START DATA UNDER STUDY

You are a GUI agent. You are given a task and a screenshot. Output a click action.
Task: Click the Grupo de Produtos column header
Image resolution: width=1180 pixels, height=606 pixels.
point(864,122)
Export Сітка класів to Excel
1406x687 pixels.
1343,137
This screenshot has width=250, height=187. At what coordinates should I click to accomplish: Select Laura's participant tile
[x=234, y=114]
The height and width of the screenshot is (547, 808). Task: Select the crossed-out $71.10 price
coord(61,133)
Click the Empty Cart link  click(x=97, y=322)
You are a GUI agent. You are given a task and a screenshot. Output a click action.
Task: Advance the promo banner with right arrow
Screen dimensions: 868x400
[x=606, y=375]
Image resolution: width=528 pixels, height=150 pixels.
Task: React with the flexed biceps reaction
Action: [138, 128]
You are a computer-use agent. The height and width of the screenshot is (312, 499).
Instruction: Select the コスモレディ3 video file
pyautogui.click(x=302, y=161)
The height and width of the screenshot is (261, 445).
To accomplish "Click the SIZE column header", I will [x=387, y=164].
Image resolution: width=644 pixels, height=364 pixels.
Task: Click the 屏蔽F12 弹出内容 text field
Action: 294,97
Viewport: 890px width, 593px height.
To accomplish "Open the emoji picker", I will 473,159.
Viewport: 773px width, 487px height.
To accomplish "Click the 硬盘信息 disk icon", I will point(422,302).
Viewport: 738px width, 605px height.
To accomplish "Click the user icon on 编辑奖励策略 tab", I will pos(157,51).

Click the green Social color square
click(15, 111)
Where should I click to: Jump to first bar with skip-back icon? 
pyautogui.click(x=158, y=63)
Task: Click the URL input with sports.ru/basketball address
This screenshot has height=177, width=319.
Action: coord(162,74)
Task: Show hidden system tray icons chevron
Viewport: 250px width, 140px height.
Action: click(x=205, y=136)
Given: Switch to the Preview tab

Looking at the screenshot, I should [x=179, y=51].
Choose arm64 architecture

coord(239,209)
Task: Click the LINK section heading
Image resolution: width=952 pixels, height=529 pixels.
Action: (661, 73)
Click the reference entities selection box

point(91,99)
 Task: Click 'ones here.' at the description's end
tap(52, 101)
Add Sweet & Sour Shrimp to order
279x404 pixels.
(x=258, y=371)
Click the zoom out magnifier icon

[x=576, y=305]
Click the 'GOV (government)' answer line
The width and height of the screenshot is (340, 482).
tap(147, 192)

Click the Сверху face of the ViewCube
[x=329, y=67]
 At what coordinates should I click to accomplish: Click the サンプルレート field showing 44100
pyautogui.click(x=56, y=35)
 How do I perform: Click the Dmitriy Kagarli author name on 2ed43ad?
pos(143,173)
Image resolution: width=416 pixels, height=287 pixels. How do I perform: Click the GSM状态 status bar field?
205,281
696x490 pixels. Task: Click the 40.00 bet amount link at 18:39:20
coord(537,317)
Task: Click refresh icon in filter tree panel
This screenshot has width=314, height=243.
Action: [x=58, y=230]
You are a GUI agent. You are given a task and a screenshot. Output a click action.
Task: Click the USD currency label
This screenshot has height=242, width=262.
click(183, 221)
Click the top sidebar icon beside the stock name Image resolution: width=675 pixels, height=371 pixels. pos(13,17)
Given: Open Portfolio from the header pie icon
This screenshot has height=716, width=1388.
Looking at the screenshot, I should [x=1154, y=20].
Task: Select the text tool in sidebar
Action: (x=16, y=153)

END DATA UNDER STUDY

EXERCISE:
Every word of every entry must be returned as it appears.

RESULT OF THE EXERCISE:
You are a GUI agent. You are given a task and a screenshot. Output a click action.
Task: Click the Grupo de Produtos column header
Image resolution: width=1180 pixels, height=606 pixels.
point(864,122)
Export Сітка класів to Excel
1406x687 pixels.
1343,137
This screenshot has width=250, height=187. At what coordinates should I click to accomplish: Select Laura's participant tile
[x=234, y=114]
The height and width of the screenshot is (547, 808). Task: Select the crossed-out $71.10 price
coord(61,133)
Click the Empty Cart link  click(x=97, y=322)
You are a GUI agent. You are given a task and a screenshot. Output a click action.
Task: Advance the promo banner with right arrow
Screen dimensions: 868x400
[x=606, y=375]
Image resolution: width=528 pixels, height=150 pixels.
Task: React with the flexed biceps reaction
Action: [138, 128]
You are a computer-use agent. The height and width of the screenshot is (312, 499).
Instruction: Select the コスモレディ3 video file
pyautogui.click(x=302, y=161)
The height and width of the screenshot is (261, 445).
To accomplish "Click the SIZE column header", I will [x=387, y=164].
Image resolution: width=644 pixels, height=364 pixels.
Task: Click the 屏蔽F12 弹出内容 text field
Action: 294,97
Viewport: 890px width, 593px height.
To accomplish "Open the emoji picker", I will 473,159.
Viewport: 773px width, 487px height.
To accomplish "Click the 硬盘信息 disk icon", I will point(422,302).
Viewport: 738px width, 605px height.
To accomplish "Click the user icon on 编辑奖励策略 tab", I will pos(157,51).

Click the green Social color square
click(15, 111)
Where should I click to: Jump to first bar with skip-back icon? 
pyautogui.click(x=158, y=63)
Task: Click the URL input with sports.ru/basketball address
This screenshot has height=177, width=319.
Action: coord(162,74)
Task: Show hidden system tray icons chevron
Viewport: 250px width, 140px height.
Action: click(x=205, y=136)
Given: Switch to the Preview tab

Looking at the screenshot, I should [x=179, y=51].
Choose arm64 architecture

coord(239,209)
Task: Click the LINK section heading
Image resolution: width=952 pixels, height=529 pixels.
Action: (661, 73)
Click the reference entities selection box

point(91,99)
 Task: Click 'ones here.' at the description's end
tap(52, 101)
Add Sweet & Sour Shrimp to order
279x404 pixels.
(x=258, y=371)
Click the zoom out magnifier icon

[x=576, y=305]
Click the 'GOV (government)' answer line
The width and height of the screenshot is (340, 482).
tap(147, 192)

Click the Сверху face of the ViewCube
[x=329, y=67]
 At what coordinates should I click to accomplish: Click the サンプルレート field showing 44100
pyautogui.click(x=56, y=35)
 How do I perform: Click the Dmitriy Kagarli author name on 2ed43ad?
pos(143,173)
Image resolution: width=416 pixels, height=287 pixels. How do I perform: Click the GSM状态 status bar field?
205,281
696x490 pixels. Task: Click the 40.00 bet amount link at 18:39:20
coord(537,317)
Task: Click refresh icon in filter tree panel
This screenshot has width=314, height=243.
Action: [x=58, y=230]
You are a GUI agent. You are given a task and a screenshot. Output a click action.
Task: Click the USD currency label
This screenshot has height=242, width=262.
click(183, 221)
Click the top sidebar icon beside the stock name Image resolution: width=675 pixels, height=371 pixels. pos(13,17)
Given: Open Portfolio from the header pie icon
This screenshot has height=716, width=1388.
Looking at the screenshot, I should [x=1154, y=20].
Task: Select the text tool in sidebar
Action: (x=16, y=153)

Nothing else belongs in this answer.